Happy Pride Month everyone, and incidentally today we also enter Year #7 of this ongoing project. Therefore triply appropriate to today, we look at the remarkable life of another comic book artist and illustrator: Clarence Matthew Baker.

Born in 1921 North Carolina, Baker later moved with his family to Pittsburgh; where he graduated high school in 1940. While most men of his age and station would have been drafted into service during World War II, a heart condition prevented this and he began studying art at the famed Cooper Union in New York. In 1944 Baker's work came to the attention of comic book publisher/packager Eisner & Iger, whose executives were reportedly so impressed with Baker's minimal portfolio that they hired him on the spot. Baker's style is considered the standard-bearer of what became known as "Good Girl Art;" a pulp style that lends itself to clean lines and a dynamic elegance --particularly when it came to depicting glamourous femme fatale leading ladies. This illustrative style would later be mimicked/homaged by modern-day artists such as Dave Stevens, creator of The Rocketeer (and even by this very artist, who has himself made something of a study of this pulp style and its legacy).

In that vein, Baker's work quickly elevated from ad hoc background artist to leading penciller and inker, on well-known titles such as Phantom Lady, Sky Girl, Tiger Girl, and particularly the very popular Sheena, Queen Of The Jungle. At a time when racial segregation starkly defined American life (and the comics industry was certainly no exception to this), Baker was nevertheless quietly defying convention by laying out --and eventually defining-- an artistic style all his own. Perhaps his most significant contribution to the art form was in illustrating the then-described "picture novel" It Rhymes With Lust, a 126-page detective thriller that is today regarded as the earliest known example of a full-length graphic novel.

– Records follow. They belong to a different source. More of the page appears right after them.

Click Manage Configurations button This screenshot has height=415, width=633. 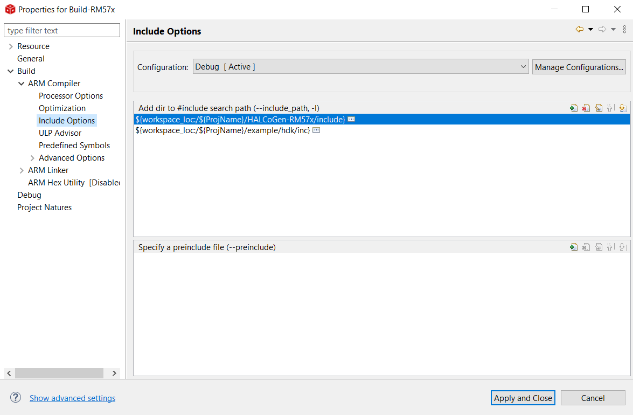[x=579, y=67]
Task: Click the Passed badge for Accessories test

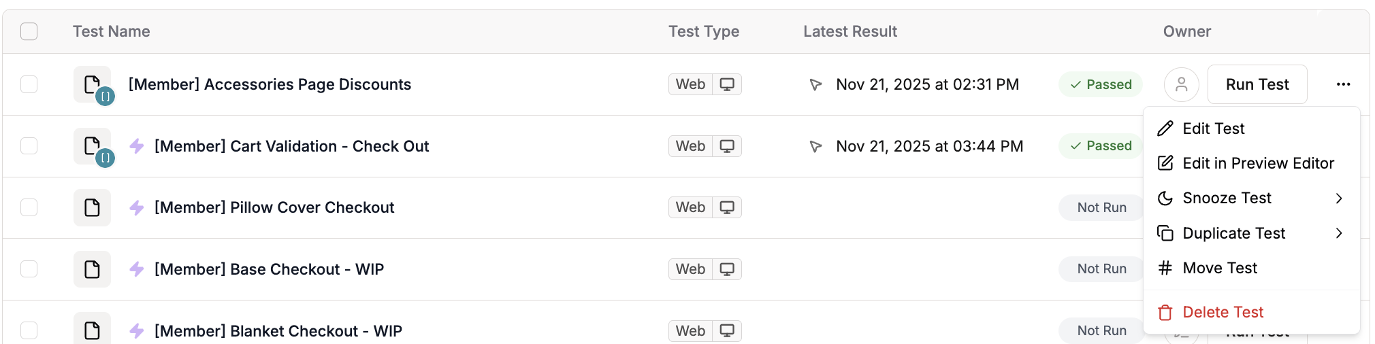Action: [1101, 84]
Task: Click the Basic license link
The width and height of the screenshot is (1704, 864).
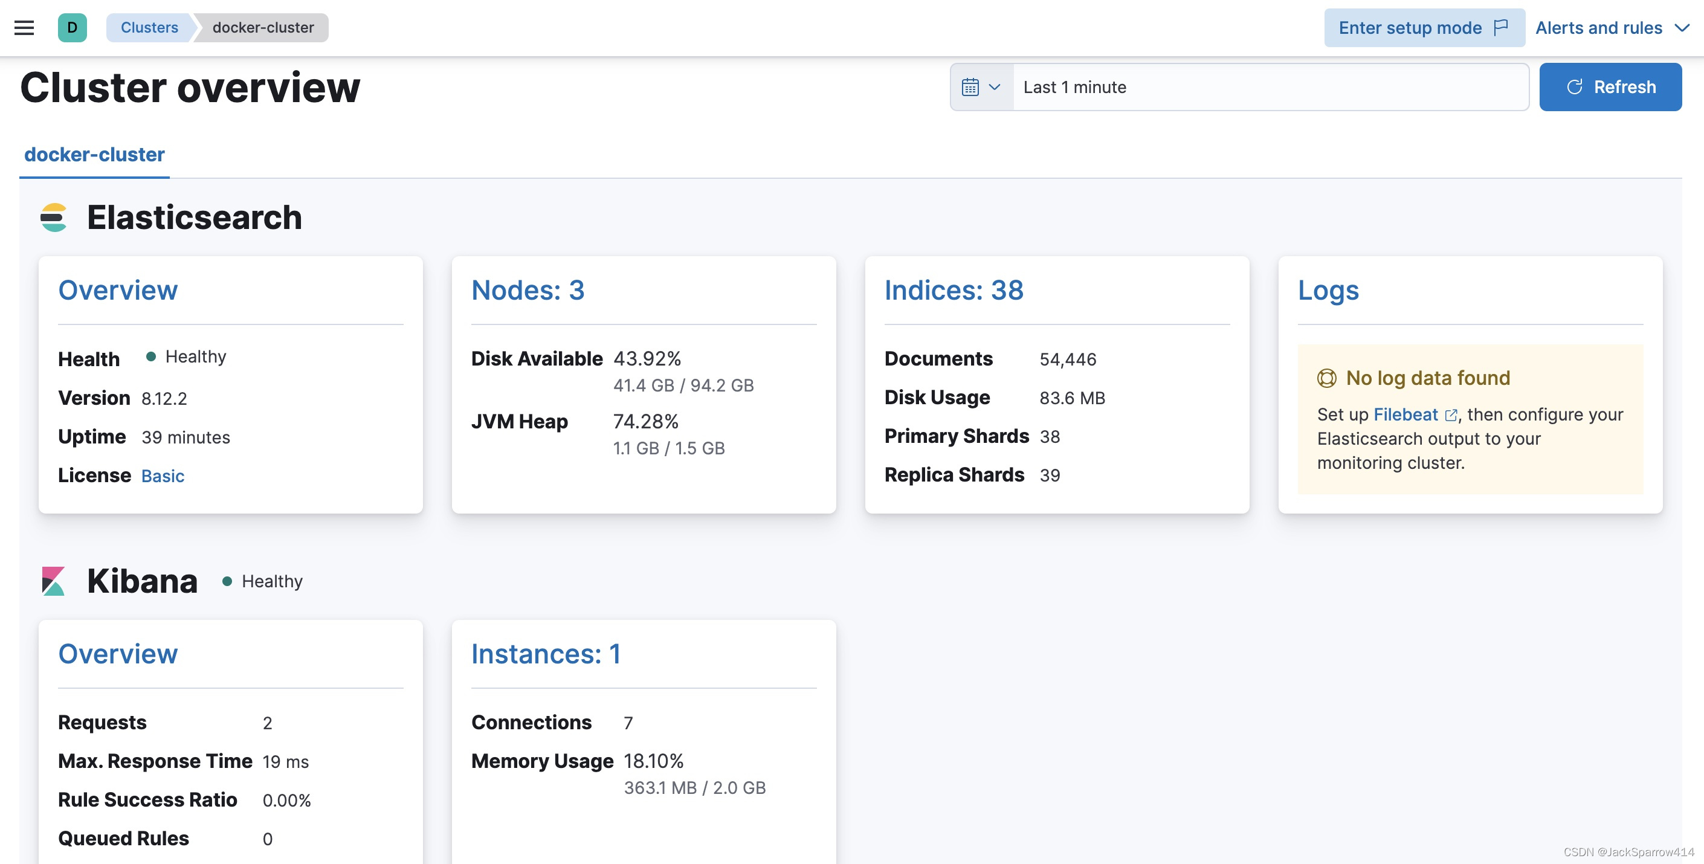Action: pos(163,474)
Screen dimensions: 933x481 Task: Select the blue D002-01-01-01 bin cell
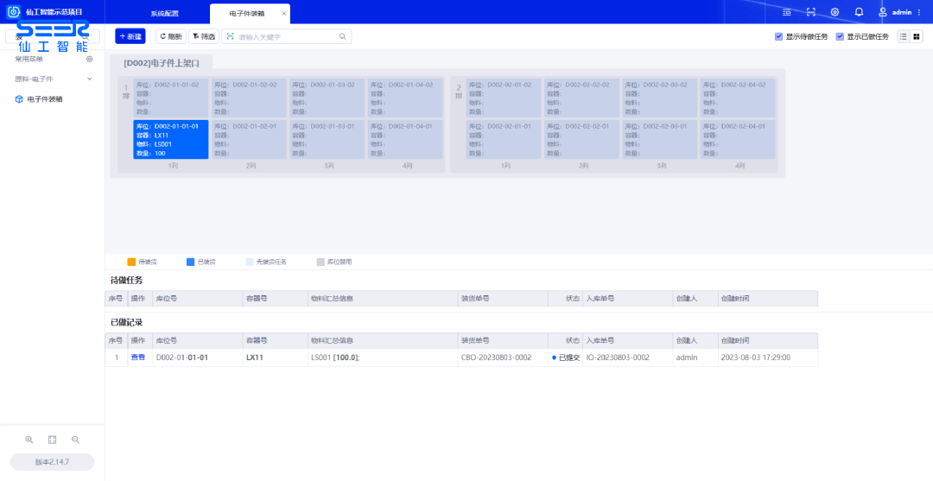click(170, 139)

This last title brought its own controversy; notorious moral crusader and faux-psychologist Frederic Wertham brandished It Rhymes With Lust as one of his principal outrage-producers when he testified in Congress about the Evils Of Comic Books and their contribution to the so-called "epidemic" of juvenile delinquency, which led to the much-maligned Comics Code Authority. In 1945 Baker kicked off his own jungle adventure series for Crown Comics, Voodah. Such obvious Edgar Rice Burroughs imitations were innumerable in those years, but Voodah was unique in that the lead character was Black and did not fit the established stereotypes. Fearing consumer backlash after the character's first appearance, Crown's publishers insisted --for the covers, at least-- that the lead character's skin be lightened and that his hair be drawn longer and more flowing, for subsequent serials. This series ran for 15 more issues.

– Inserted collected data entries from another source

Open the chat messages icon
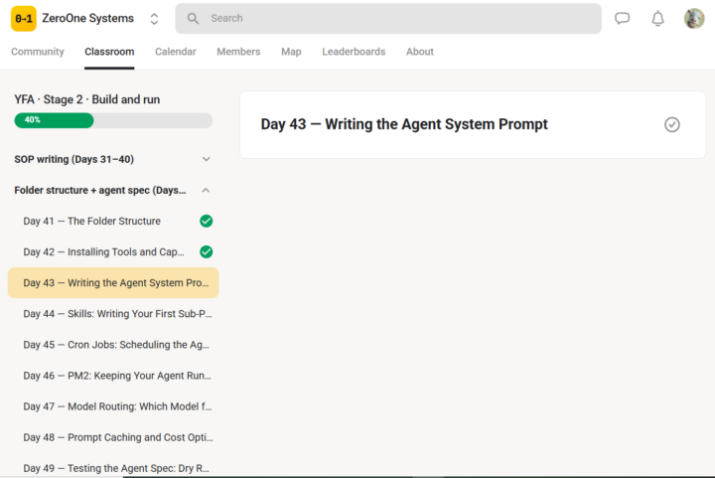Viewport: 715px width, 478px height. (x=622, y=18)
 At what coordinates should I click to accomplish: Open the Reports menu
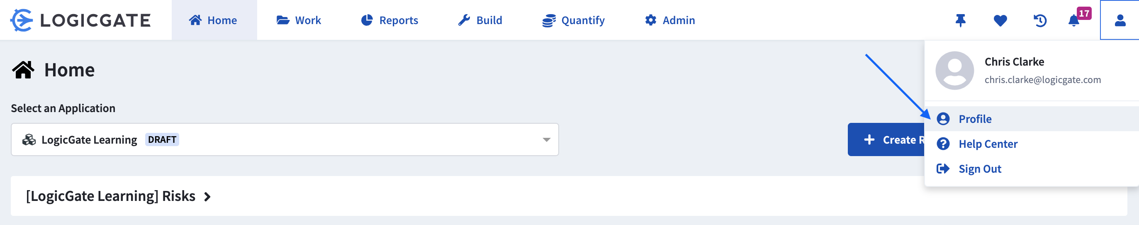pyautogui.click(x=389, y=20)
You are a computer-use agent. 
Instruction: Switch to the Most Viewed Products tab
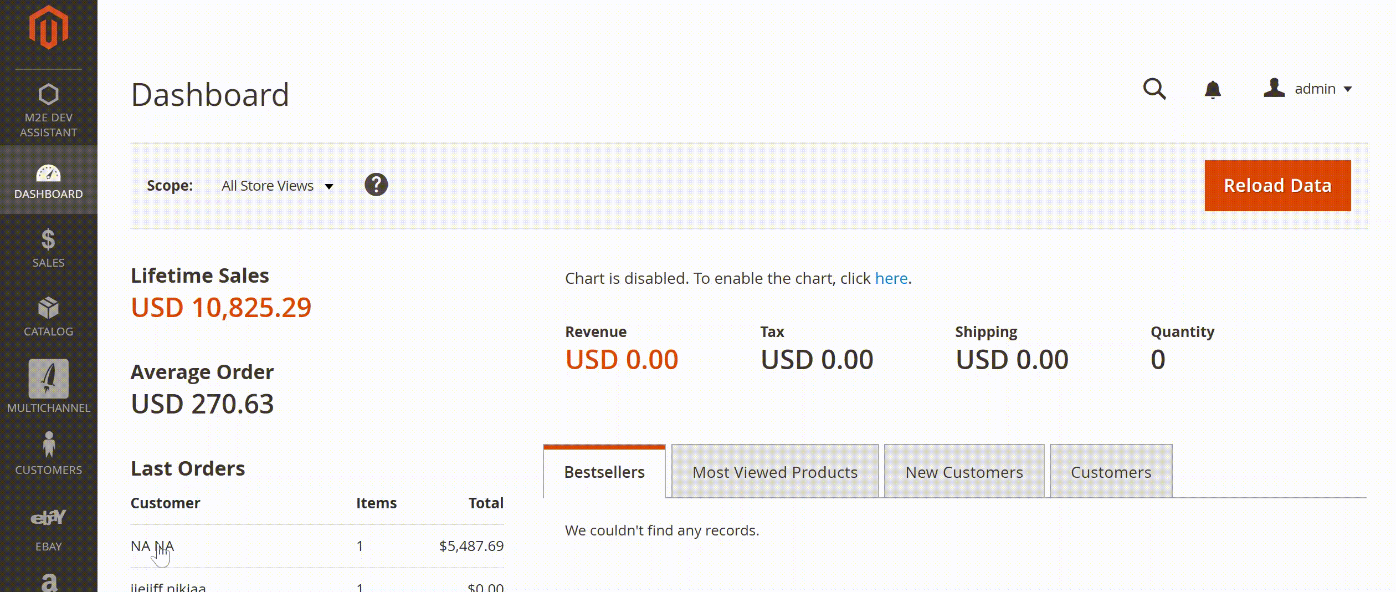click(775, 472)
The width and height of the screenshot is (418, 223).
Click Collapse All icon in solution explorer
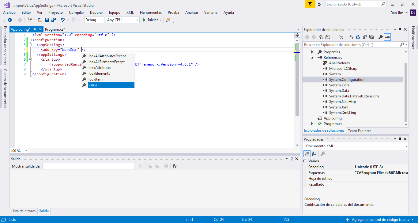click(364, 37)
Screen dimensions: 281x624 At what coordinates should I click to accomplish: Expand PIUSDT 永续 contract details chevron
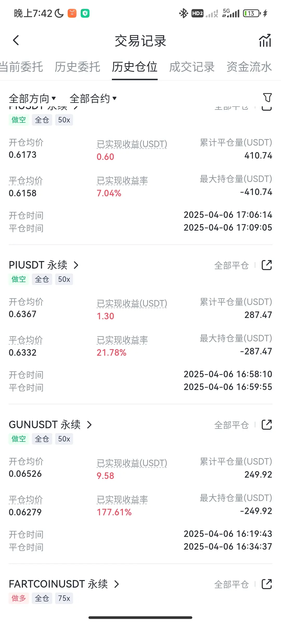click(76, 265)
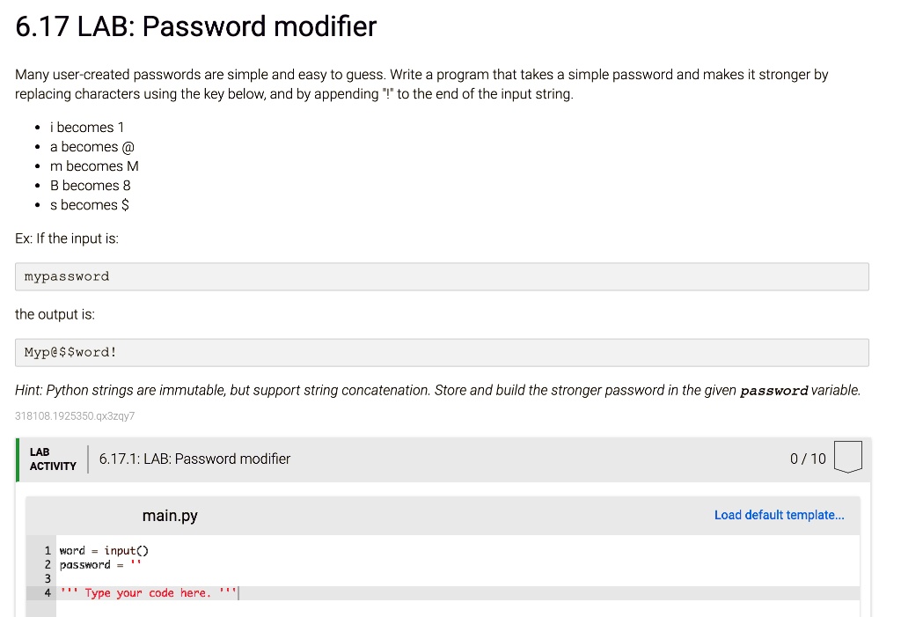Click the activity ID 318108.1925350.qx3zqy7 text

click(x=75, y=415)
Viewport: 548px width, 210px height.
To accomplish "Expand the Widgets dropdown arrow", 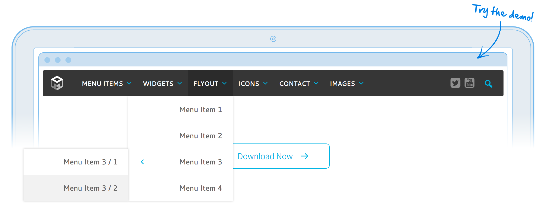I will tap(180, 83).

Closeted, Baker nonetheless carried on an understated relationship with publisher Archer St. John --eventual founder of St. John Publications, which featured many of Matt's illustrations in its various titles, including the aforementioned It Rhymes With Lust. Baker and St. John traveled together frequently, and in a 2012 interview Matt's brother Fred Robinson stated "They had a very close relationship. I don't know exactly what it was."

Baker continued to work (prolifically and under multiple pseudonyms) with various comics publication houses throughout the 1950's, including some anthology work for up-and-coming Atlas Comics, the eventual precursor to what would become Marvel Comics. Sadly Baker died very suddenly of a heart attack in 1959 at the age of 37; the same heart condition that precluded his enlistment. Largely forgotten by history (despite having created an entire subgenre of illustration style), his name is lately enjoying something of a renaissance in the comic book industry, and in 2009 Baker was inducted into the prestigious Will Eisner Comic Book Hall Of Fame.

See if you can lay your hands on a copy of the biography Matt Baker: The Art of Glamour by Jim Amash and Eric Nolen-Weathington; an eminently appropriate 192-page graphic novel.